Like Gonzi, Abela strikes a balance between big business and communities on issues like the environment, in a situation already skewed in favour of development

Abela will keep striking the balance between development and the environment, without departing from an economic model whose growth is on steroids. Unsurprisingly this is reflected in the decision by big business groups close to the Muscat administration to ‘downsize’ their projects, as has been the case with the DB project on public land in Pembroke.

Aaron Farrugia’s appointment as environment minister was matched by an overhaul of PA boards and a reform of the controversial rural policy of 2014. But Abela failed in reining in Infrastructure Malta, which has shown increased disregard for the environment and agricultural land, leading prominent Labour figures like former leader Alfred Sant and former President Marie Louis Coleiro expressing their dissent. While road projects tend to be popular with motorists, Labour risks alienating both niches of principled voters and communities whose lives are ruined by such projects.

He has retained the positivity mantra even through COVID-19, generating optimism at the risk of raising expectations and sending mixed messages

Abela consistently took the role of the “optimist” in contrast to Chris Fearne’s more sober approach during the pandemic. While suggesting a contrasting approach between the former rivals, it may well have addressed the concerns of different categories of society. Abela’s optimism resonated with business groups as well as working class voters fearing for their future and lacking the comforts that make lockdown bearable.

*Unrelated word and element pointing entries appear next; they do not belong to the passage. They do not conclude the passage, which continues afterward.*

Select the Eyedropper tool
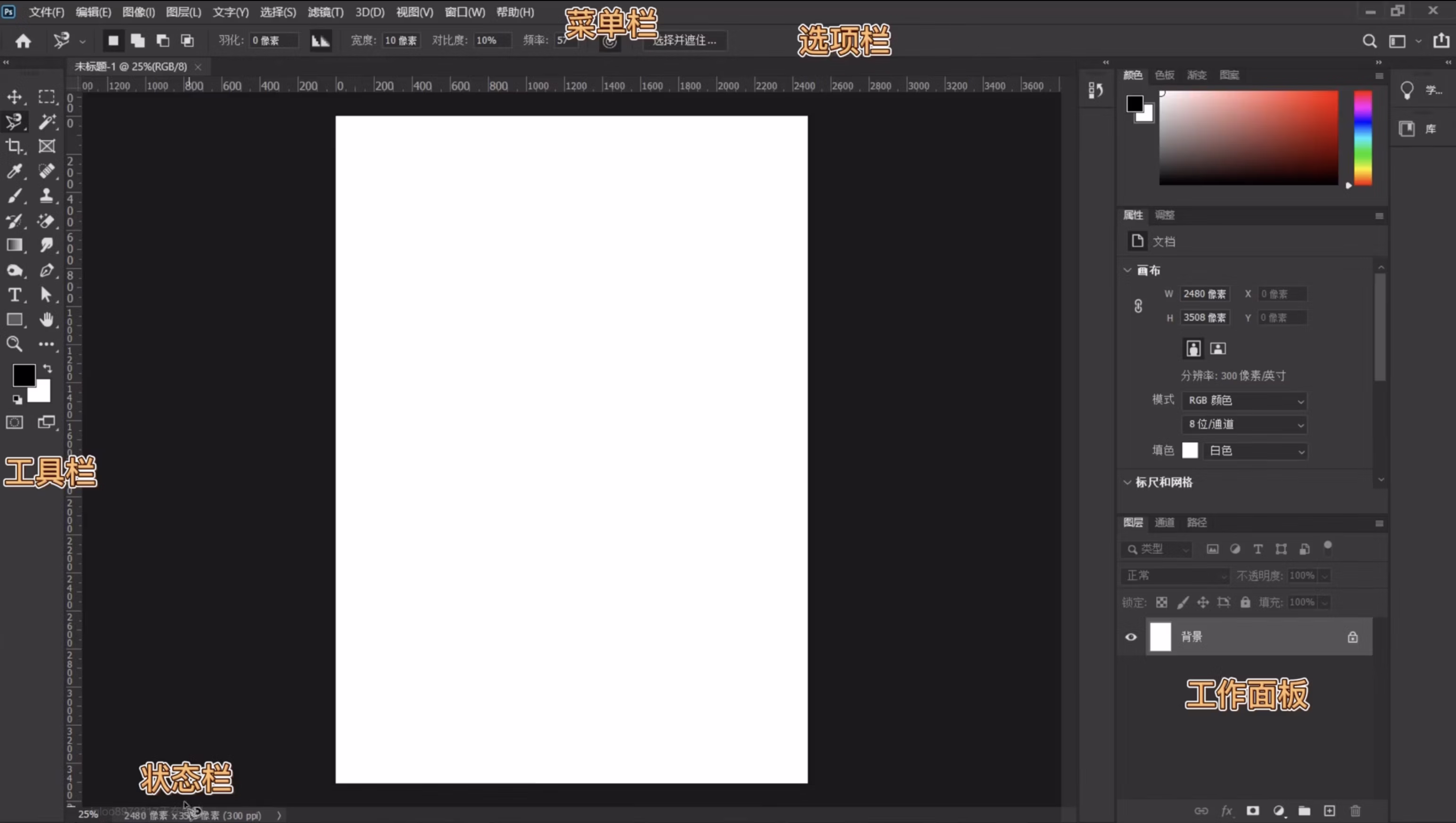The height and width of the screenshot is (823, 1456). click(x=14, y=171)
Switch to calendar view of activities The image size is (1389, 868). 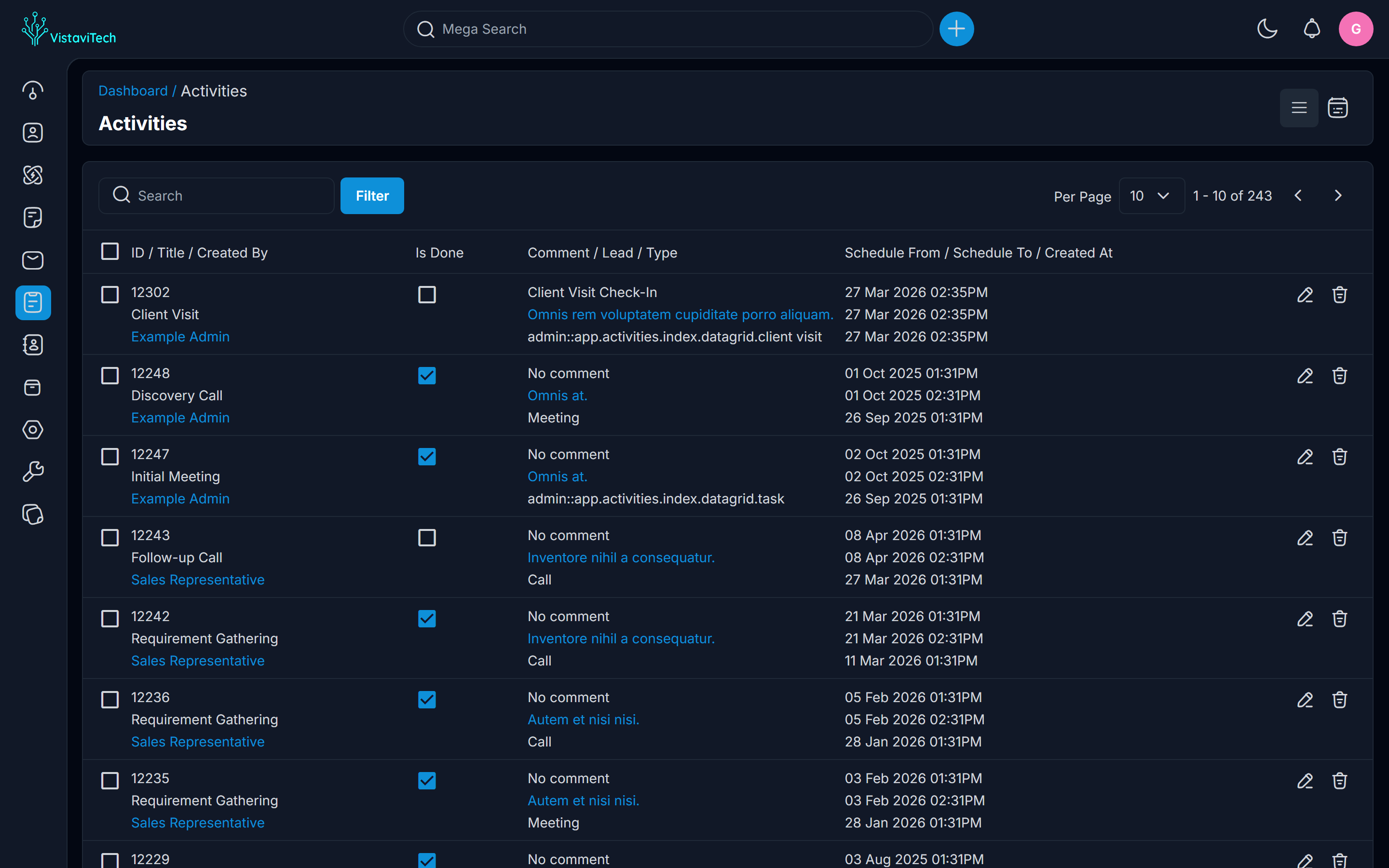click(1338, 108)
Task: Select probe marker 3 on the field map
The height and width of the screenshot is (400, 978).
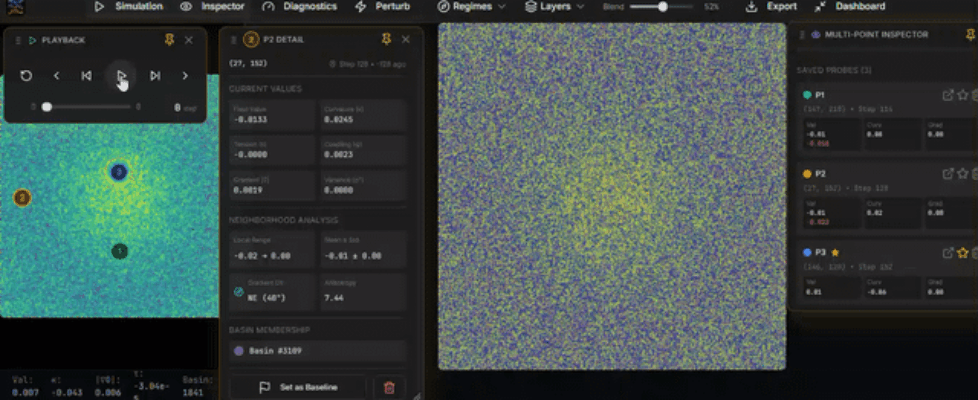Action: point(119,172)
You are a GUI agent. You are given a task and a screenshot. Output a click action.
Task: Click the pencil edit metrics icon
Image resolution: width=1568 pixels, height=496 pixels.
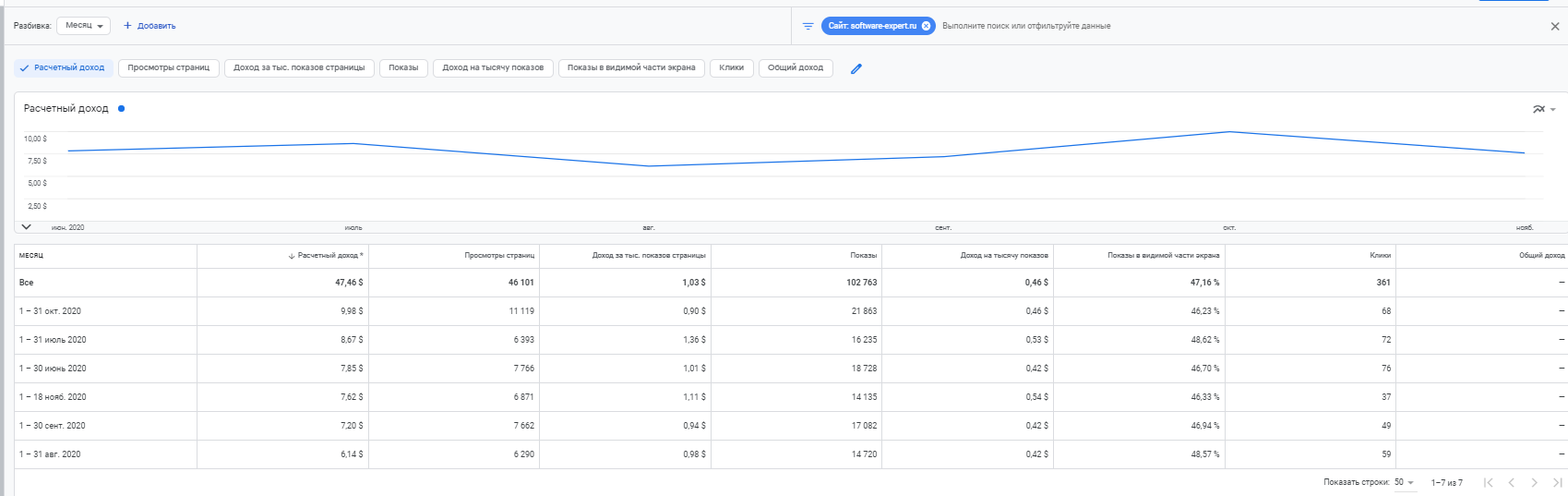click(x=856, y=68)
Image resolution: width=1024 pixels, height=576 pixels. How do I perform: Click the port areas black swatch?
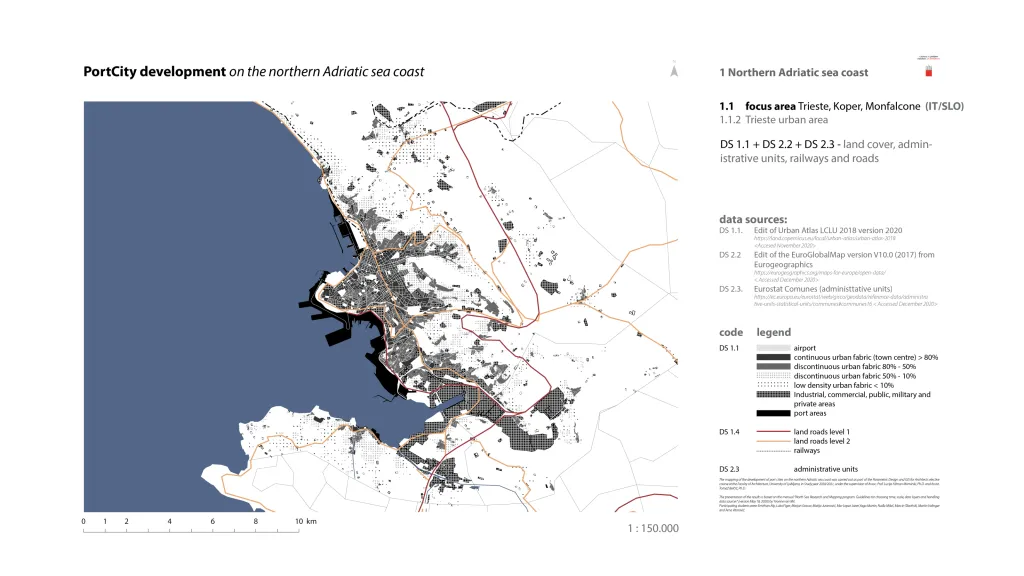coord(773,413)
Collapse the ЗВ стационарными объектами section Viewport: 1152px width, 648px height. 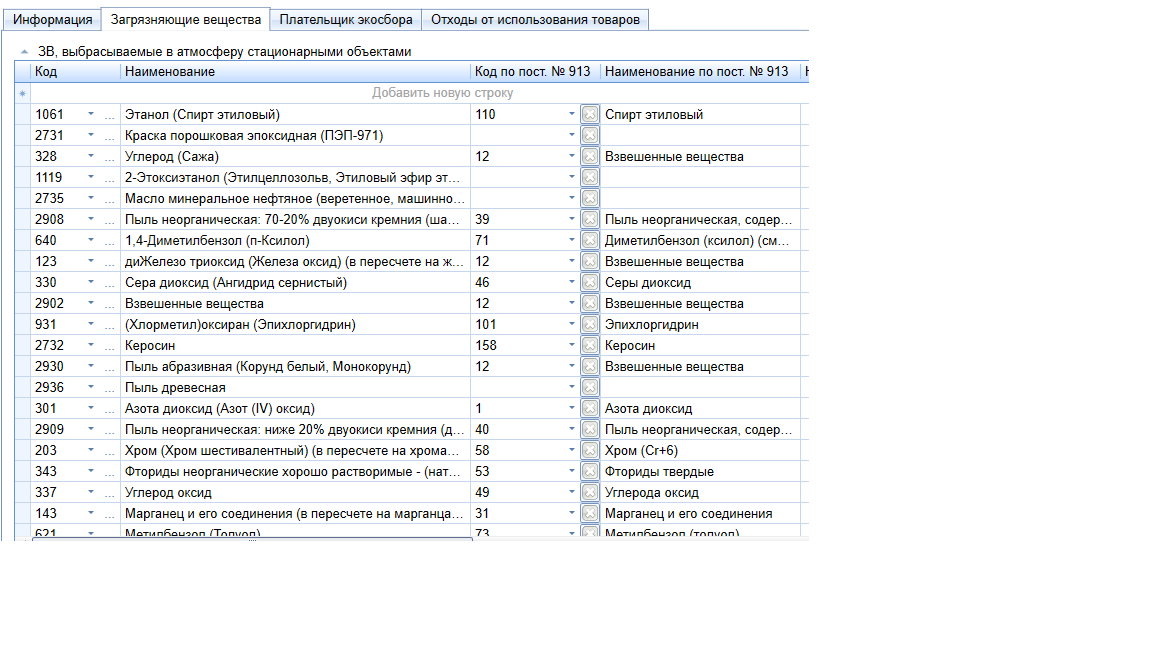[x=24, y=51]
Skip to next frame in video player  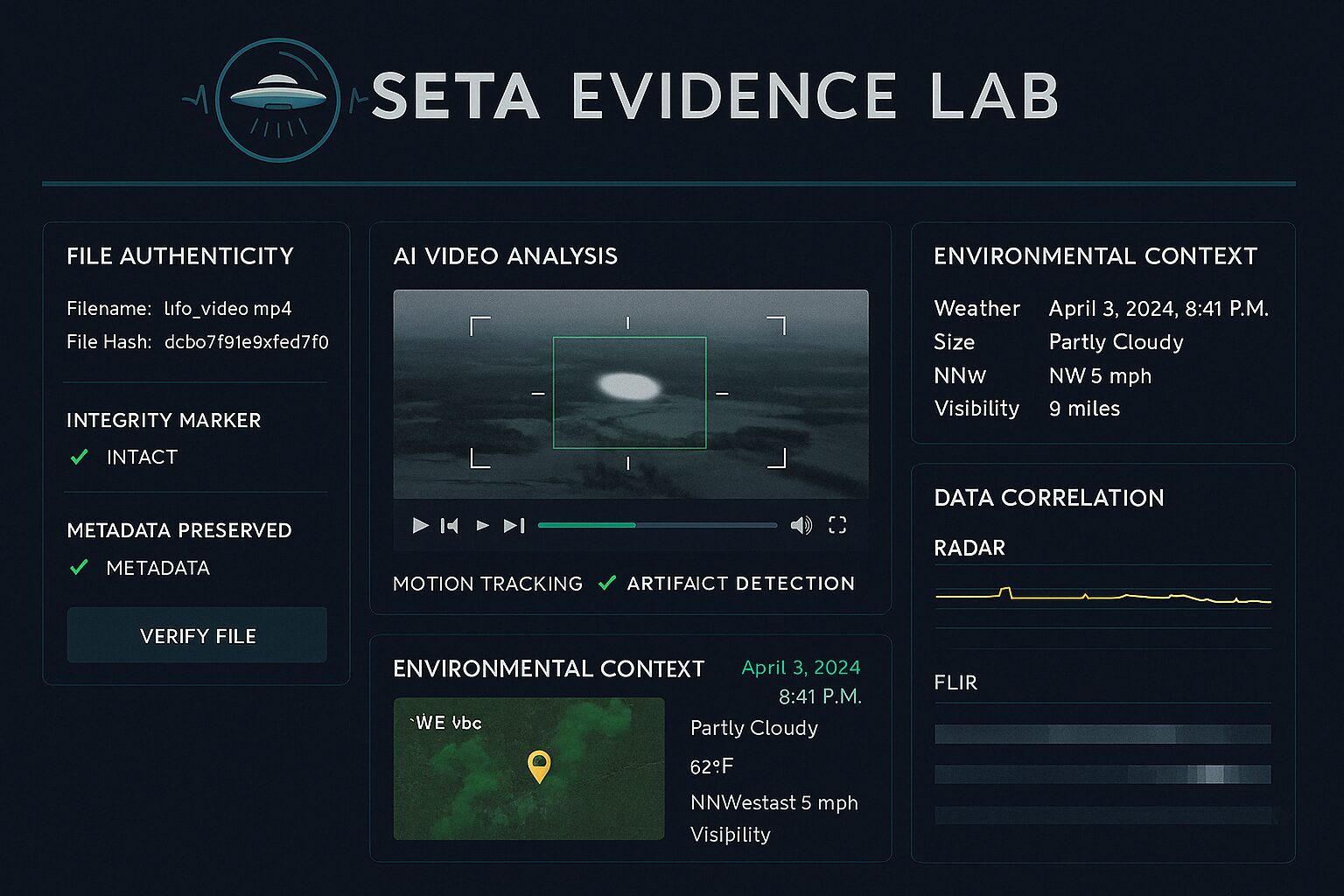pos(514,525)
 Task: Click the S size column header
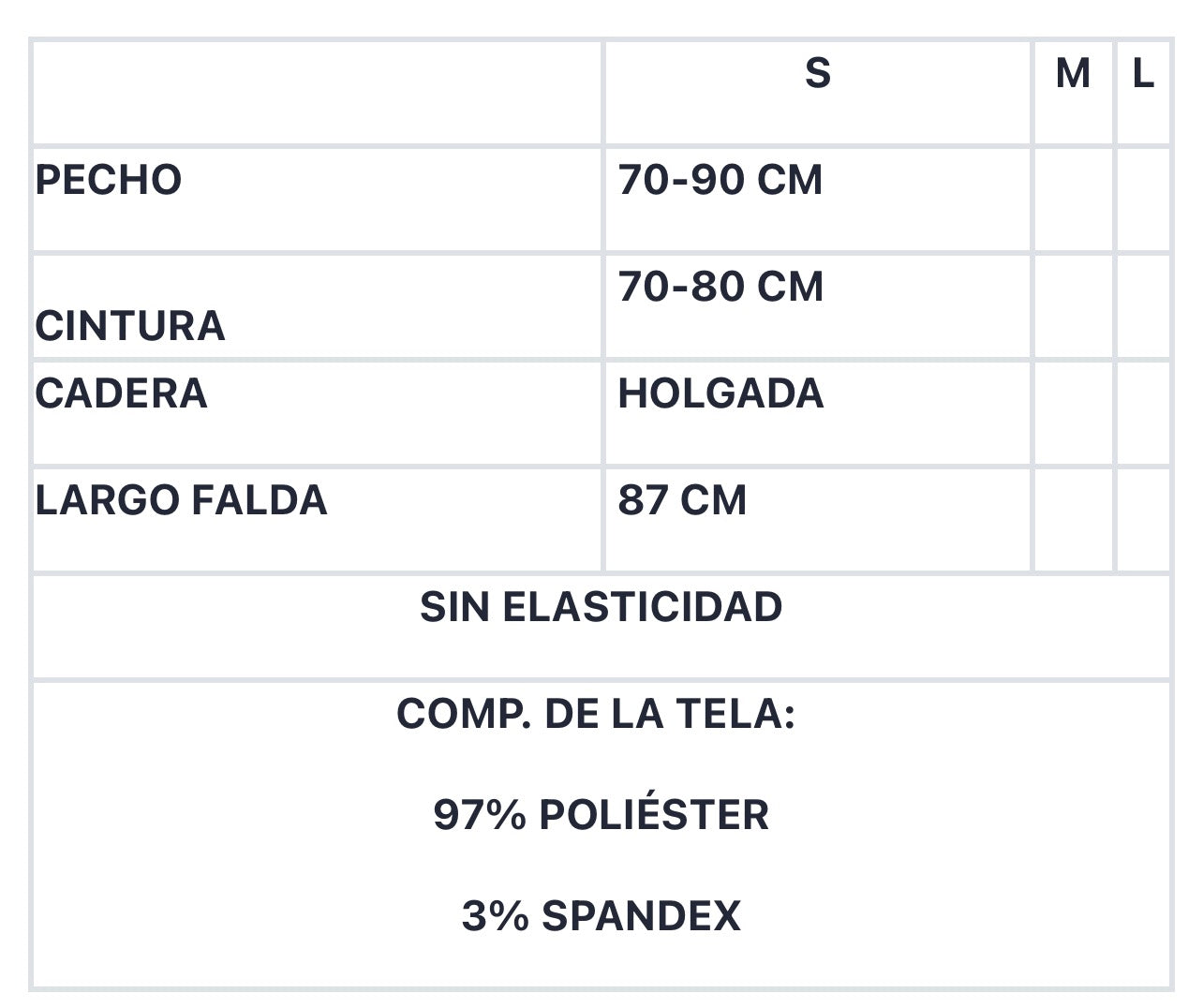point(817,73)
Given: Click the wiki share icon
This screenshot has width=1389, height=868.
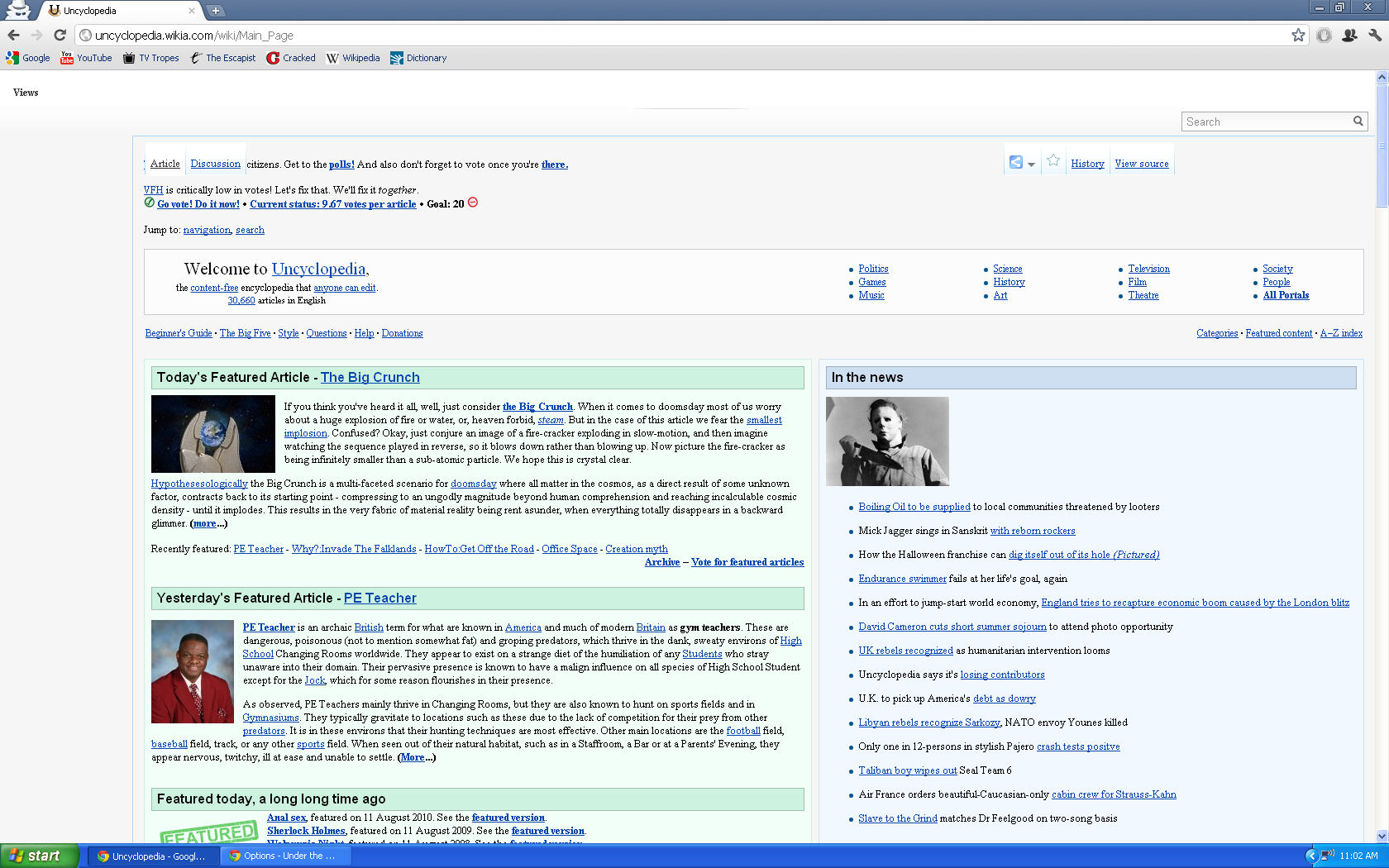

But there were moments in which Abela was carried away, giving the impression that a quick return to normality was possible by summer thanks to the vaccine, despite unpredictable factors like more resistant COVID variants and difficulties in the supply chain of the vaccine. Abela is banking on the feel-good factor and a wave of optimism that is likely to grip the country when herd immunity is achieved.

On euthanasia and cannabis, he seems keen on keeping the progressive edge

Abela has killed speculation of being more conservative than Muscat. On abortion he reaffirmed the official line against its introduction, but his government started a reform of divorce laws to shorten the separation period as well as reaffirmed support for the legalisation of cannabis, and for a debate on euthanasia, two issues which may reopen a wedge between the PN and younger, more liberal voters.

Although Grech pre-empted Abela’s divorce move by embracing it, legalising cannabis and embracing euthanasia – which enjoys broader support than abortion – may be a step too far for conservatives in the PN. Abela too risks alienating more cautious elements in his own party, but the promise of legalising cannabis may well sway another niche of voters.

At the same time Labour’s liberalism on some civil liberties often contrasts with the illiberalism of its supporters’ rants against government critics, NGOs and the independent media. One dangerous trait is Abela’s willingness to deploy anti-immigration sentiment in his bid to silence critical voices questioning his migration policies. Abela could have left a more definitive mark had he invested the same energy in reducing the dose of partisan vitriol among supporters, possibly by coming to an agreement with the opposition on the future closure of partisan TV stations, and an overhaul of public broadcasting.

He has shown less enthusiasm for wide-ranging constitutional reforms strengthening checks and balances, and party financing laws, or to do away with the undue influence of big business on political decision-making.

In the end Abela is still on track to win the next election by a considerable margin despite taking over during political meltdown and facing a global pandemic. But it remains unclear whether he intends going down in history as a statesman or a successful partisan warlord.